◆ WRITTEN PROBLEM: Rewrite every item with "Gallery" changed to "Album", keeping all else the same.

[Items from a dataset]
********
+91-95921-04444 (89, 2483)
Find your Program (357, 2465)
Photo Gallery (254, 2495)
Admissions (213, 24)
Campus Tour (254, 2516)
********
◆ SOLUTION BELOW:
+91-95921-04444 (89, 2483)
Find your Program (357, 2465)
Photo Album (254, 2495)
Admissions (213, 24)
Campus Tour (254, 2516)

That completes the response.